- Saul Steinberg's March 29, 1976 View of the World from Ninth Avenue cover of The New Yorker
- Artist: Saul Steinberg
- Year: 1976
- Type: Ink, pencil, colored pencil, and watercolor on paper
- Dimensions: 28 by 19 inches (71 cm × 48 cm)
- Location: Private collection;

= View of the World from 9th Avenue =

Illustration by Saul Steinberg

View of the World from 9th Avenue (sometimes A Parochial New Yorker's View of the World, A New Yorker's View of the World or simply View of the World) is a 1976 illustration by Saul Steinberg that served as the cover of the March 29, 1976, edition of The New Yorker. The work presents the view from Manhattan of the rest of the world showing Manhattan as the center of the world. The work of art is an artistic representation of distorted self-importance relative to one's true place in the world that is a form of perception-based cartography humor.

View of the World has been parodied by Columbia Pictures, The Economist, Mad, and The New Yorker itself, among others. The parodies all reassign the distorted self-importance to a new subject as a satire. The work has been imitated and printed without authorization in a variety of ways. The film poster for Moscow on the Hudson led to a ruling by the United States District Court for the Southern District of New York in Steinberg v. Columbia Pictures Industries, Inc. in favor of Steinberg because of copyright violations by Columbia Pictures.
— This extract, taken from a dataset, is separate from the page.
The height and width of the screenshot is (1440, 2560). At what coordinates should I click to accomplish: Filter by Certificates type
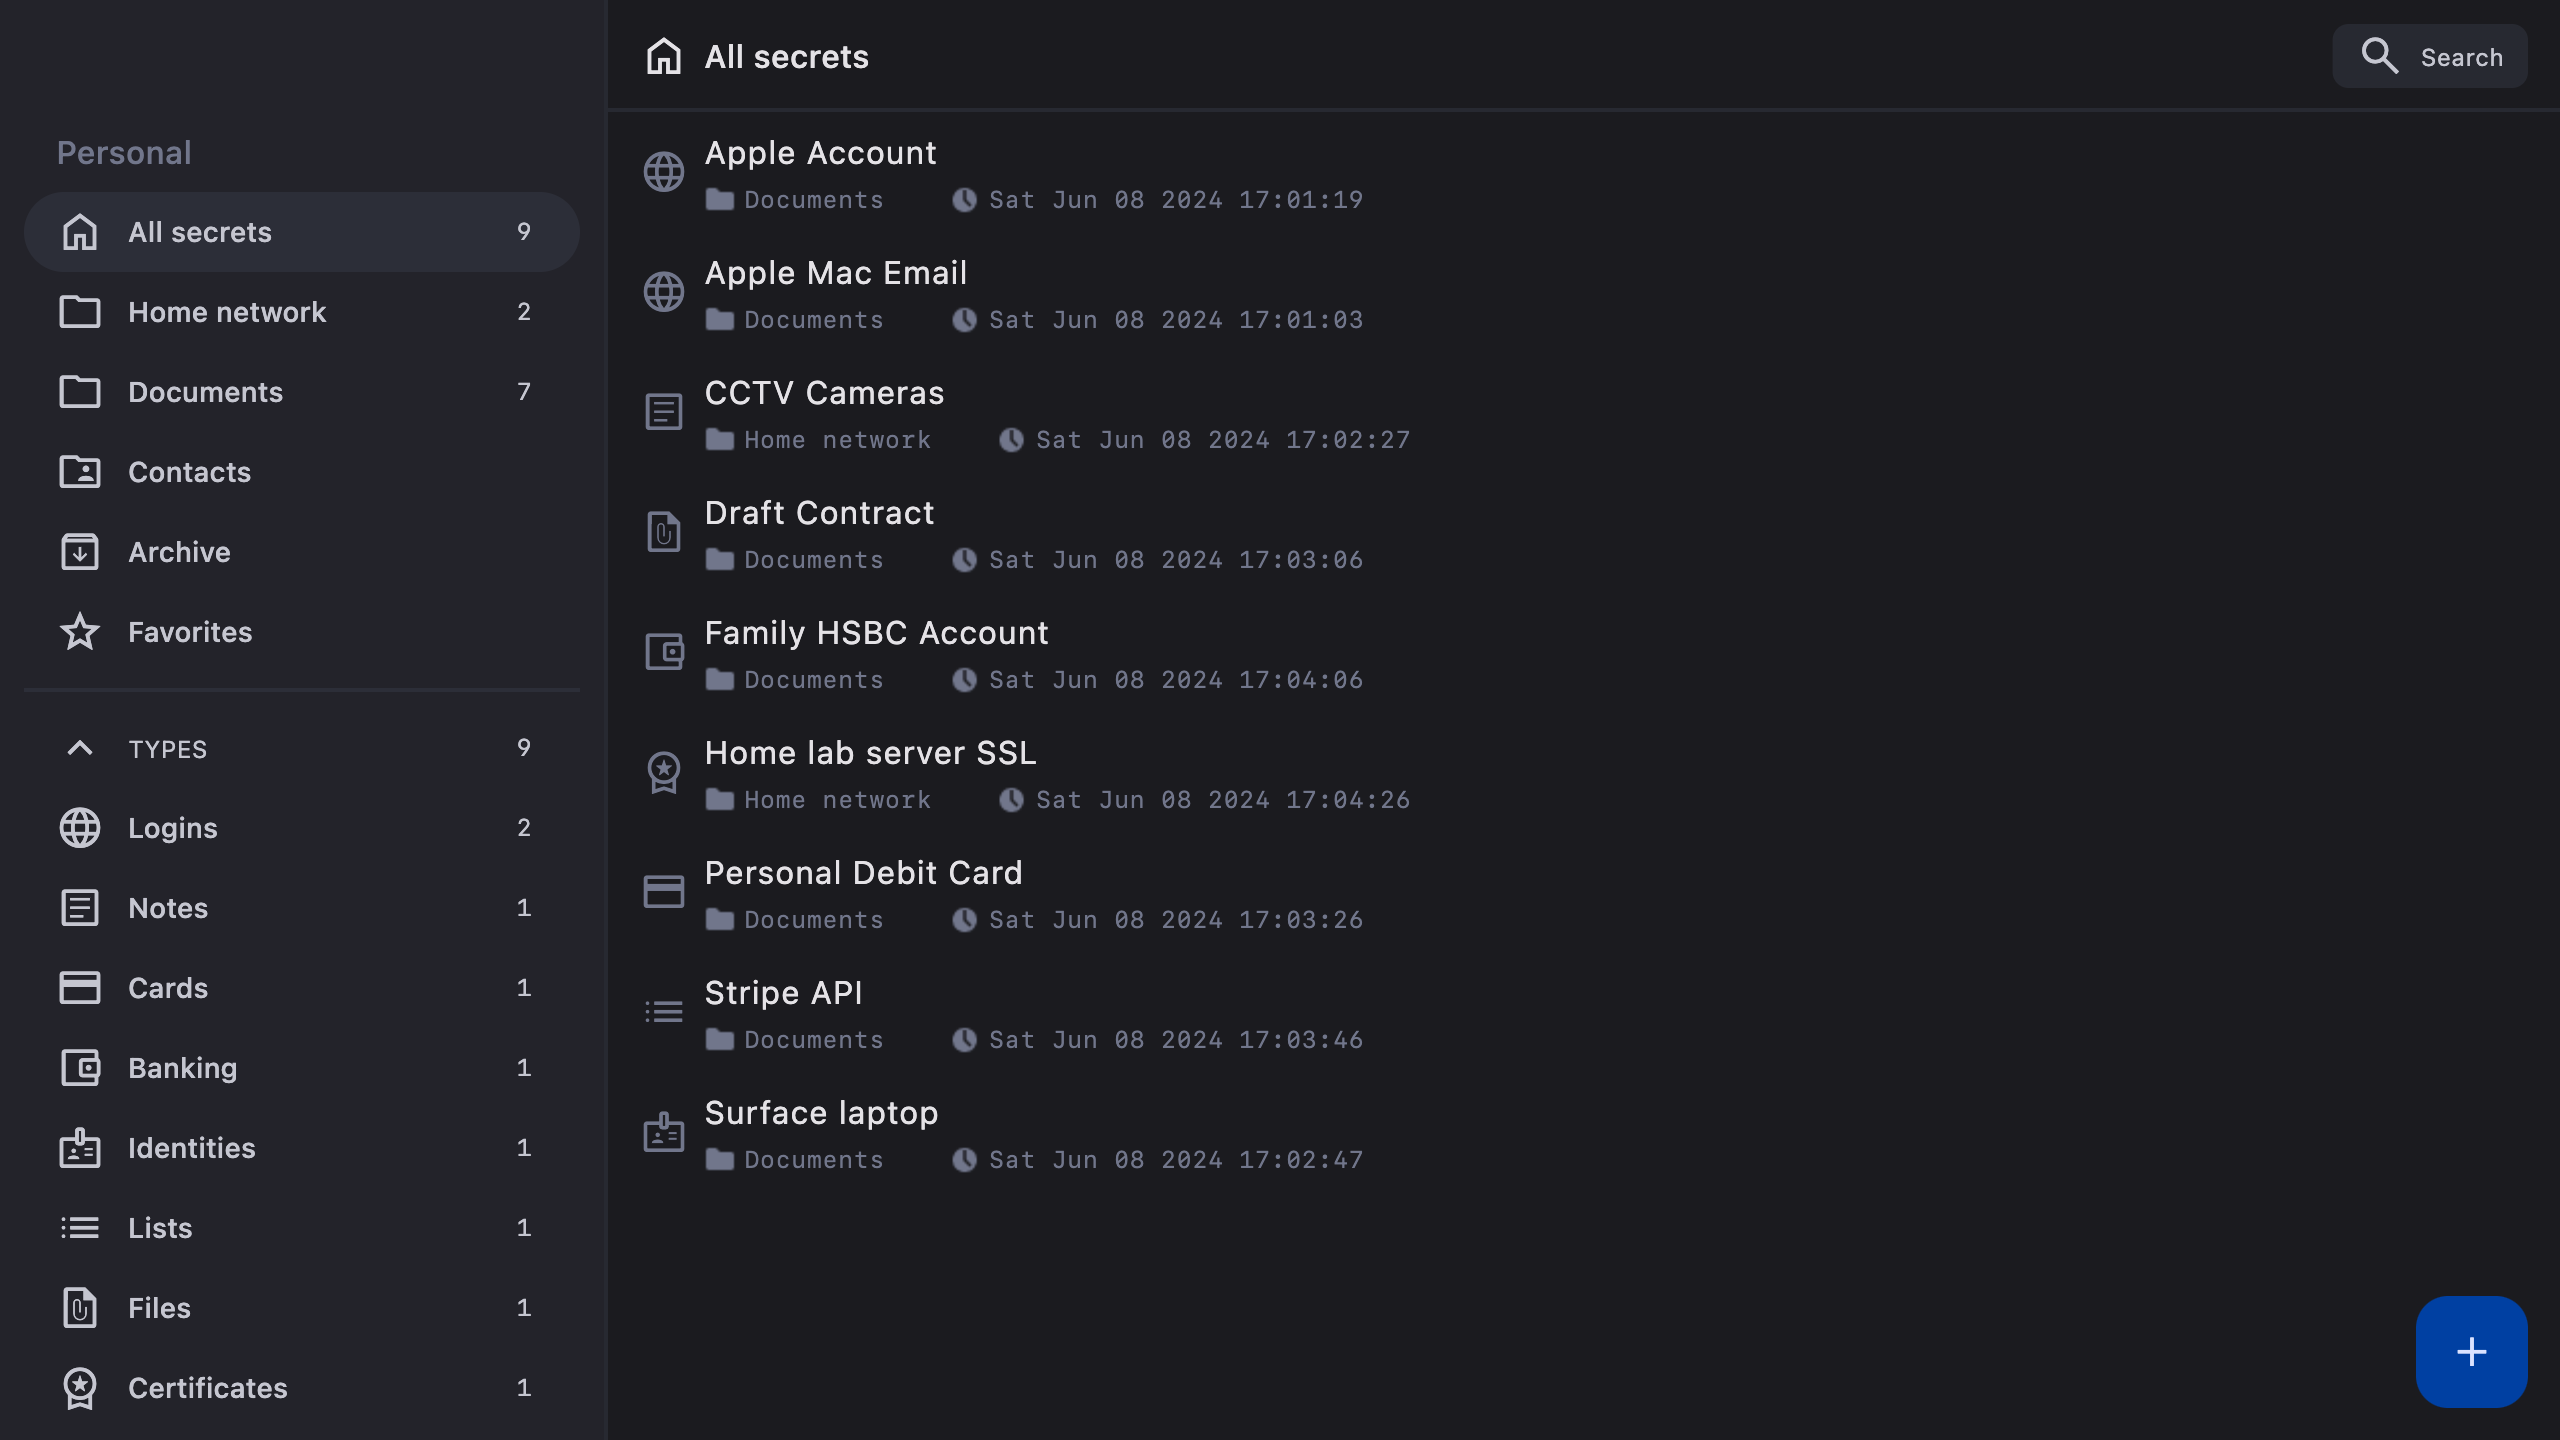(207, 1388)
The illustration was regarded in 2005 as one of the greatest magazine covers of the prior 40 years, and is known as the most famous The New Yorker cover as well as Steinberg's most famous work. Similarly themed perception-based cartoons had preceded Steinberg, notably a pair by John T. McCutcheon were published on the front page of the Chicago Tribune in the early 20th century. The 1922 McCutcheon work is regarded as an inspiration for this work. This type of humor descends from Manifest Destiny-themed artwork.

==Background==
Saul Steinberg was born in Romania, received architecture training in Italy and fled the Holocaust to settle in New York City in 1942. He created 85 covers and 642 internal drawings and illustrations for The New Yorker, including its March 29, 1976, cover, titled "View of the World from 9th Avenue". His works are considered to be on the bridge between modernism and postmodernism. He was best known for his work at The New Yorker.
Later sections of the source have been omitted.